··· SUPPLIED DATA
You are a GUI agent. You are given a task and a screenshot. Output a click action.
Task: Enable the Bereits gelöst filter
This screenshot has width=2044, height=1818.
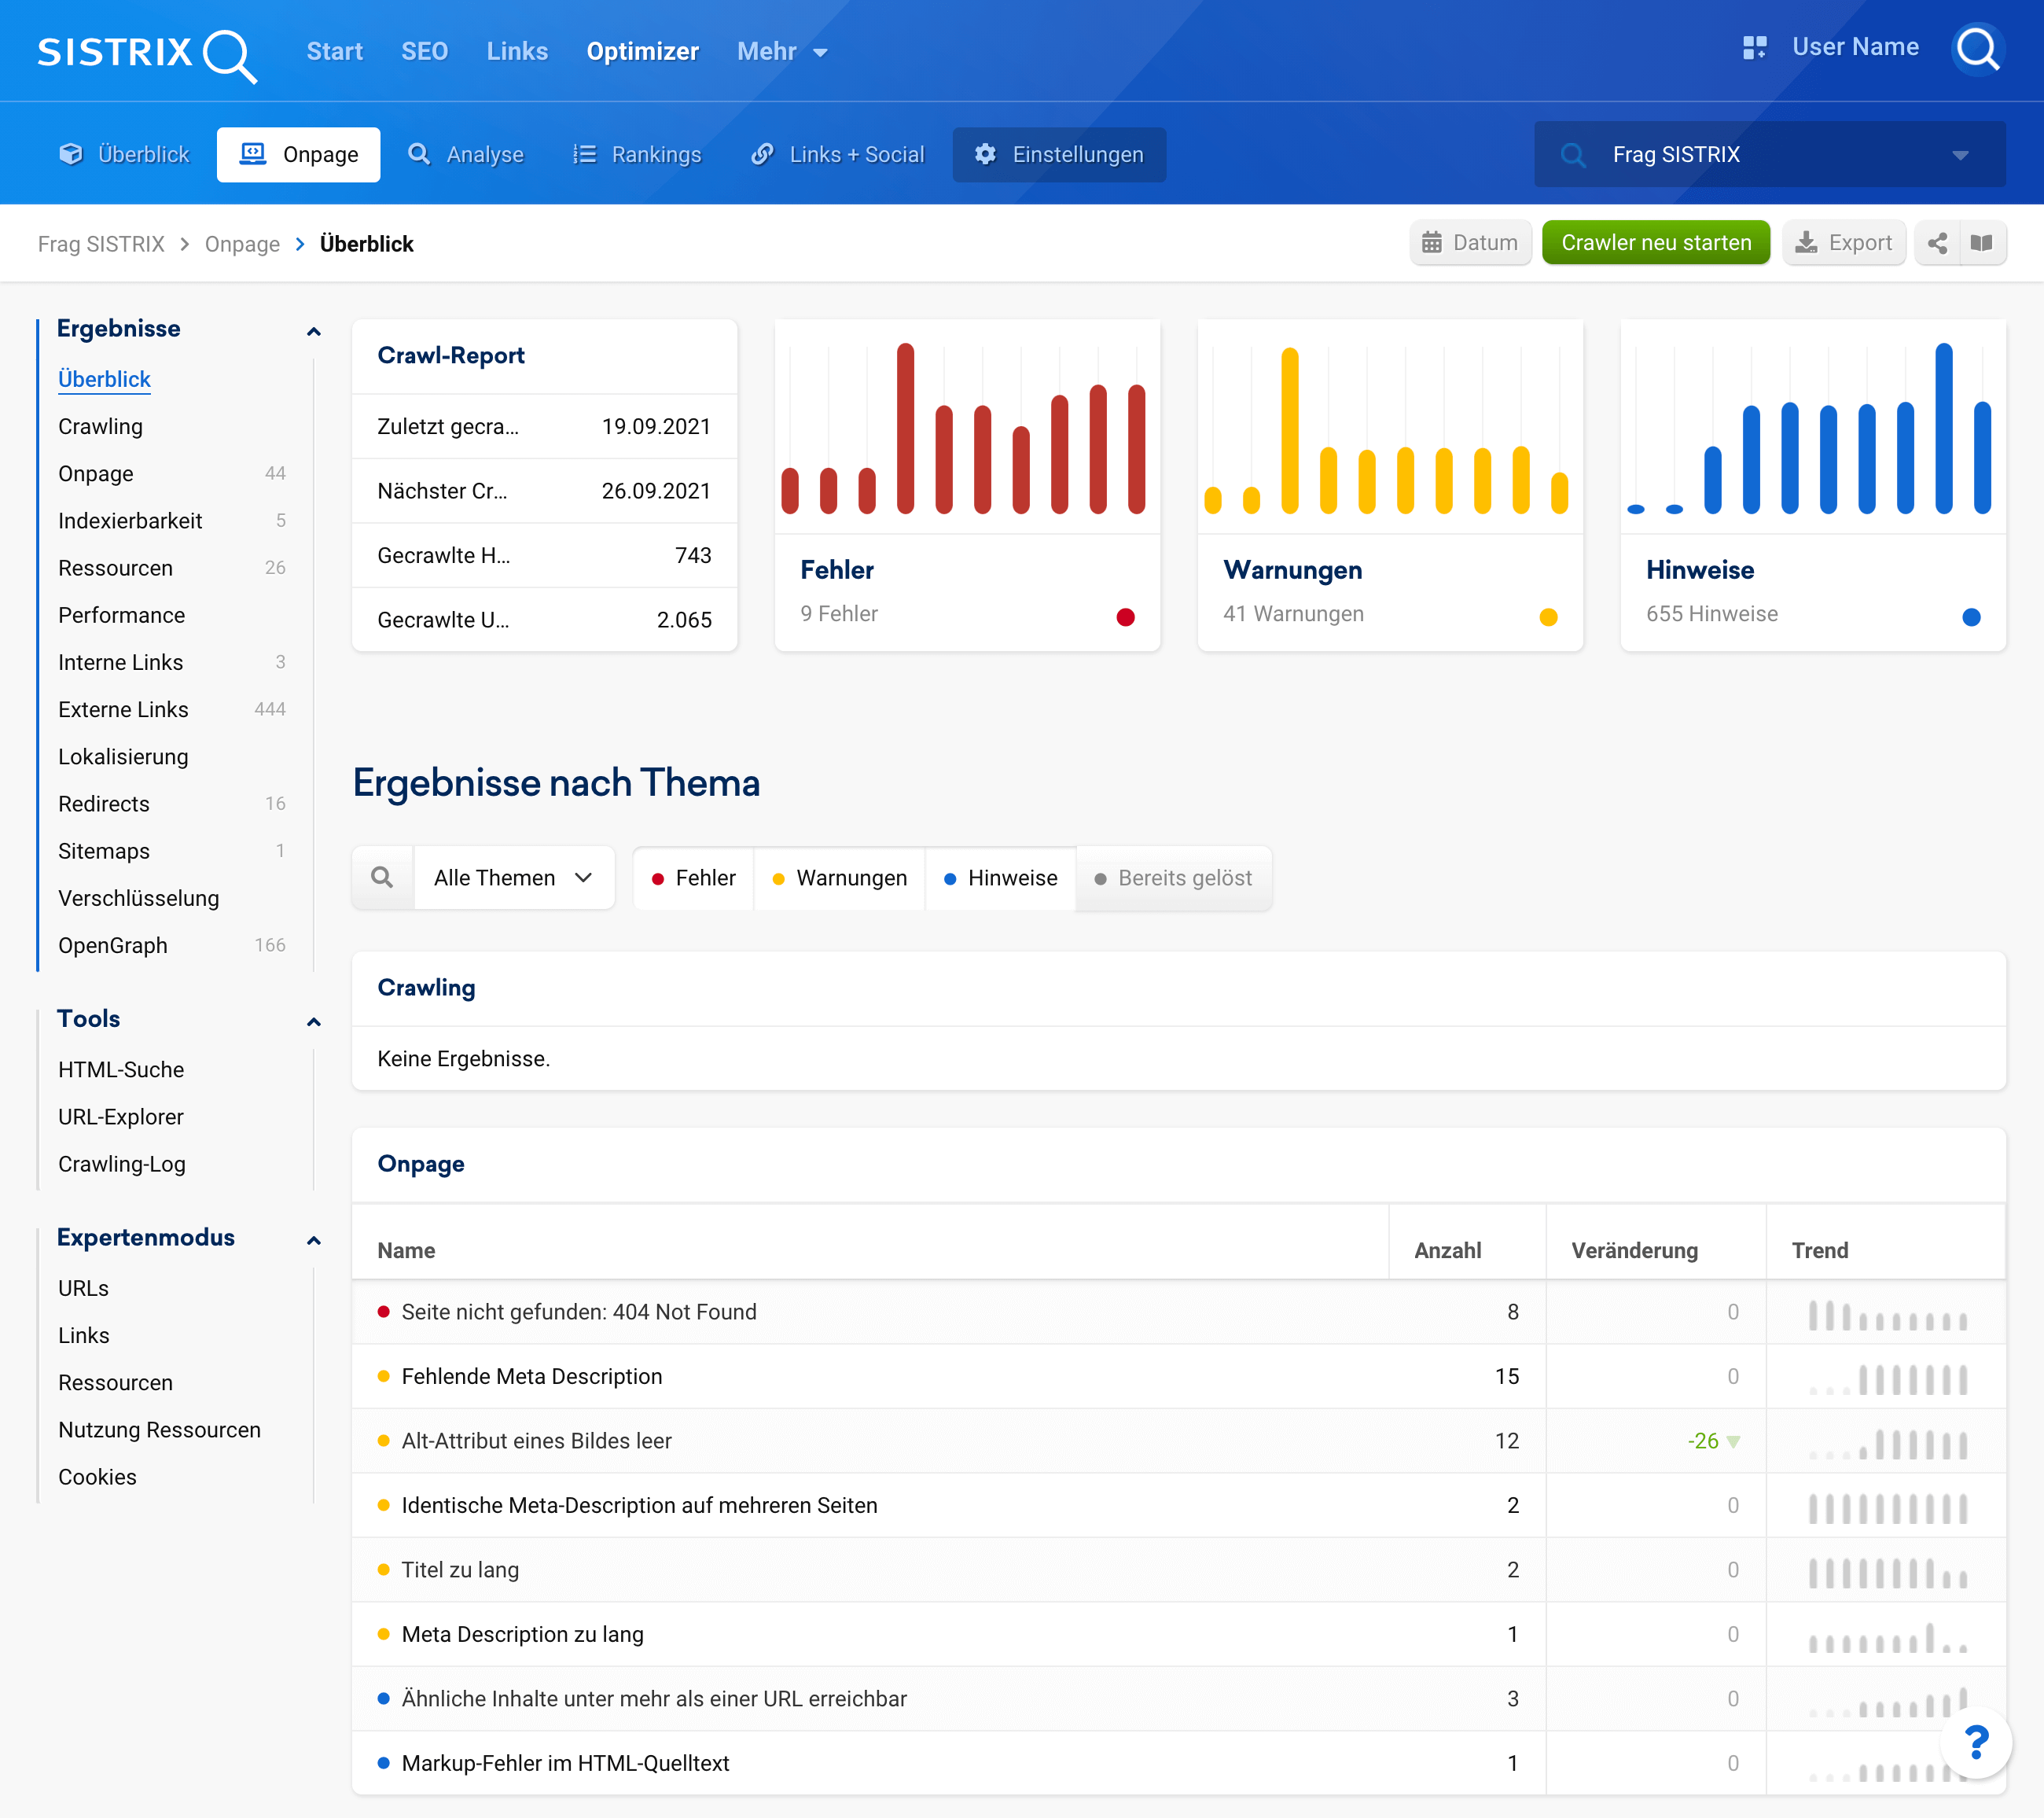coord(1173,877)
······
··· SUPPLIED DATA
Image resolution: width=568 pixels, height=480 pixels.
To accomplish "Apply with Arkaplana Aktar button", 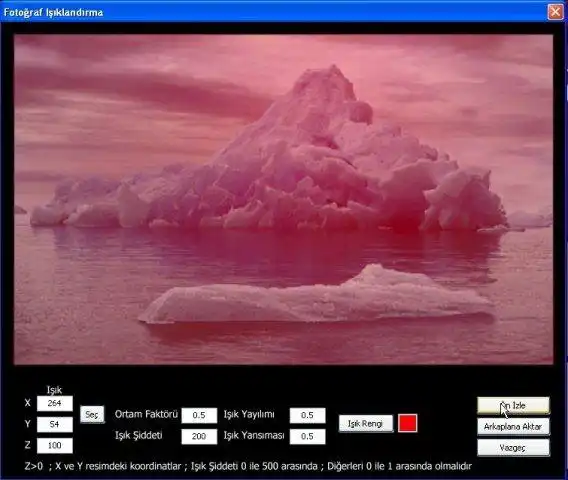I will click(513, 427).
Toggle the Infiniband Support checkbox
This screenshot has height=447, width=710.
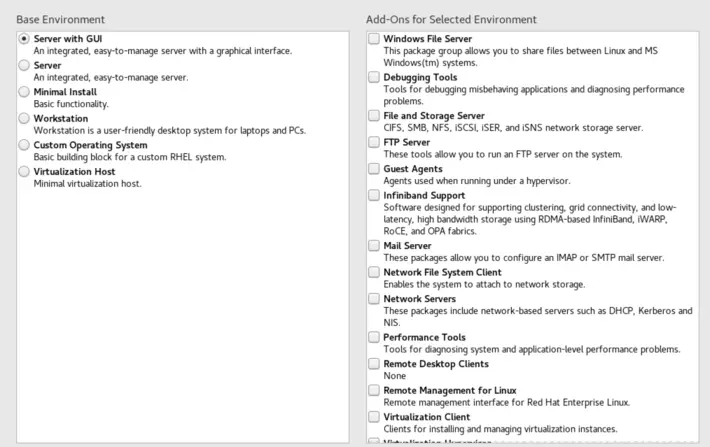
······
— BRIEF —
Repeat the entries from the line that has "You are a GUI" through the line that has "coord(1173,877)", switching "click action" to "tap action" and keeping everything else the same. Leave the pictures out.

— OUTPUT BELOW —
You are a GUI agent. You are given a task and a screenshot. Output a tap action.
Task: Enable the Bereits gelöst filter
This screenshot has width=2044, height=1818.
coord(1173,877)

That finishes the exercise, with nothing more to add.